As mudanças climáticas também estão afetando os mares e oceanos de várias maneiras. O aumento das temperaturas globais está causando o derretimento das calotas de gelo polares e o aumento do nível do mar, o que ameaça comunidades costeiras em todo o mundo. Além disso, as mudanças na circulação oceânica e nos padrões climáticos estão impactando a distribuição de espécies marinhas, os padrões de migração e a produtividade dos ecossistemas oceânicos.
A destruição do habitat costeiro é outro problema significativo que afeta os mares e oceanos. A urbanização costeira, a construção de portos, a mineração de areia e a destruição de manguezais e recifes de coral estão diminuindo a resiliência dos ecossistemas costeiros e aumentando a vulnerabilidade das comunidades costeiras a eventos climáticos extremos, como tempestades e inundações.

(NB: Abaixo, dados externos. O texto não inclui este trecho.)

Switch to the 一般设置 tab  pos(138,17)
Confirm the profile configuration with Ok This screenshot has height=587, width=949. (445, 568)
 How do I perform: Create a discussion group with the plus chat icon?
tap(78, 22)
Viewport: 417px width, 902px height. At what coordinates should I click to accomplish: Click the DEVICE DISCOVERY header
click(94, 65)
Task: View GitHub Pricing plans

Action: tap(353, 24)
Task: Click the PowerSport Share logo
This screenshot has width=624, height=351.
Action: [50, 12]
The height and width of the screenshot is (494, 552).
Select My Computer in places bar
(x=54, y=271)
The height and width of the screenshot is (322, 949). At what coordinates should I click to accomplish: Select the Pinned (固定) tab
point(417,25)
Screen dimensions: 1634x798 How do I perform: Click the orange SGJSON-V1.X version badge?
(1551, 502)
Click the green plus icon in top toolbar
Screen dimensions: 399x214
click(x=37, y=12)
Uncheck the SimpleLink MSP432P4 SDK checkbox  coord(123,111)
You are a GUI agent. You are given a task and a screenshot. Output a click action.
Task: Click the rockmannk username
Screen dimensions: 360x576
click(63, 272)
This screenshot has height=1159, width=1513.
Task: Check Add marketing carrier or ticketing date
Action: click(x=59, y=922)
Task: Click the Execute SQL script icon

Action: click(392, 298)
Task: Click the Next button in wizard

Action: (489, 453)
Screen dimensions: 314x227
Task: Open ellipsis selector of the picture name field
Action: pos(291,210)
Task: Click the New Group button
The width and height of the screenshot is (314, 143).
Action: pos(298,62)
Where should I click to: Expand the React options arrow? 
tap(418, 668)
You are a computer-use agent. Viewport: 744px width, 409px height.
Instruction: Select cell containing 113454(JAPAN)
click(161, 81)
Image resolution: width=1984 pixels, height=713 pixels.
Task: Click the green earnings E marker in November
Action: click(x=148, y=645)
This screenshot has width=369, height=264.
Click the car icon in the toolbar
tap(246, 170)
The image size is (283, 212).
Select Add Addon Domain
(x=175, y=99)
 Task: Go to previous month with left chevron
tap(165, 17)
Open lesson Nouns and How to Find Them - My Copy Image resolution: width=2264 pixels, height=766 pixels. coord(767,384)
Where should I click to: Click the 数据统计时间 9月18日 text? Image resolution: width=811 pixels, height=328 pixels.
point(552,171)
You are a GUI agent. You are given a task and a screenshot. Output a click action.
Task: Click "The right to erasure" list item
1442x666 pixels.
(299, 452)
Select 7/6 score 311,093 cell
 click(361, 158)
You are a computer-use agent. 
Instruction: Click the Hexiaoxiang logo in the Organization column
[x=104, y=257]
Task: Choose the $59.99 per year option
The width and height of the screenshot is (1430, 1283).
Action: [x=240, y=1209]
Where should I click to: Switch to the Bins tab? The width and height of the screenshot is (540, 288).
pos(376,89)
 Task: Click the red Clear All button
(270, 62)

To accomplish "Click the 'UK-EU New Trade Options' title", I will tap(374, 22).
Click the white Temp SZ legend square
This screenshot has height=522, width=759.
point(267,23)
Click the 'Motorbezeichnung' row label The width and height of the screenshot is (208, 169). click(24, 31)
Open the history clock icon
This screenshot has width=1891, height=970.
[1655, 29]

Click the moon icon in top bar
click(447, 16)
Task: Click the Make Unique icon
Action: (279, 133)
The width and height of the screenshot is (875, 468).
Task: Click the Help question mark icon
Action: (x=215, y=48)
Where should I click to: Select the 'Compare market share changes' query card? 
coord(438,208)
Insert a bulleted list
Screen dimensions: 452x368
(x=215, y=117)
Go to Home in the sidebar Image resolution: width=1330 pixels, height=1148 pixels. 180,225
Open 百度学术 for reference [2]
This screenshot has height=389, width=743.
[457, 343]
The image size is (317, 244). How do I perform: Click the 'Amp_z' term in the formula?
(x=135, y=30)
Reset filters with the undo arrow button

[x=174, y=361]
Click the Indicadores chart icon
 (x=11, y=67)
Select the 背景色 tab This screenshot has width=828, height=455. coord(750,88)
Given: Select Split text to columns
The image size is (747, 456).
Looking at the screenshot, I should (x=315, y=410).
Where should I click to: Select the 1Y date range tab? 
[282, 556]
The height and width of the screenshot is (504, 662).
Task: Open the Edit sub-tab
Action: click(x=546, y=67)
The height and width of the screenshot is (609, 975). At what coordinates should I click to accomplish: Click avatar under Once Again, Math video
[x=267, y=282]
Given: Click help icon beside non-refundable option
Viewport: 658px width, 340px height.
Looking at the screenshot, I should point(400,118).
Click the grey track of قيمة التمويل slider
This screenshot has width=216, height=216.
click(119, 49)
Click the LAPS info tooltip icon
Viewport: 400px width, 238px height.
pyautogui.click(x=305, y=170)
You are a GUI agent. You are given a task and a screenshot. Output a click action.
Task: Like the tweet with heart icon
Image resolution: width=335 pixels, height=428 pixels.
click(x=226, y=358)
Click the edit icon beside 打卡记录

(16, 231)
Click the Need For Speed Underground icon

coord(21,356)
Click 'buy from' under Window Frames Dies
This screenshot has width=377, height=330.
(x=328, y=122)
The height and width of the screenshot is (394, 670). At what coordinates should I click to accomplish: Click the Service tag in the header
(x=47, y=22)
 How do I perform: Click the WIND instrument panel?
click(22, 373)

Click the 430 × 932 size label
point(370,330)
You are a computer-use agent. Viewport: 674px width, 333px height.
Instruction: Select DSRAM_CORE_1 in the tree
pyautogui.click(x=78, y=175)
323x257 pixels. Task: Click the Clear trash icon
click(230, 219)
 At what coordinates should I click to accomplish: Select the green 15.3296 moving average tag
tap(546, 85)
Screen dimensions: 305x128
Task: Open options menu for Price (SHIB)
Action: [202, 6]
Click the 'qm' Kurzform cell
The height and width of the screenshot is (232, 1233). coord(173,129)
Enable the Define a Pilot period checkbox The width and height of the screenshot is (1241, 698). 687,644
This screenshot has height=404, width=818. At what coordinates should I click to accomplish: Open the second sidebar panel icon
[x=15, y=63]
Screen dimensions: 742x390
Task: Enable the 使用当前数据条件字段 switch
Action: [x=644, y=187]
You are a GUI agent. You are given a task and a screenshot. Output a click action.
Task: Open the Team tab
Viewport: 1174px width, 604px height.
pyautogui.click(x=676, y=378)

Diante desses desafios, a conservação e a gestão sustentável dos mares e oceanos tornam-se imperativas. A implementação de áreas marinhas protegidas, a regulamentação da pesca, a redução da poluição e a mitigação das mudanças climáticas são medidas essenciais para proteger e preservar a saúde dos ecossistemas marinhos para as gerações futuras. Além disso, a conscientização pública e a educação ambiental desempenham um papel fundamental na promoção de comportamentos sustentáveis e na mobilização de ações em prol da conservação dos oceanos.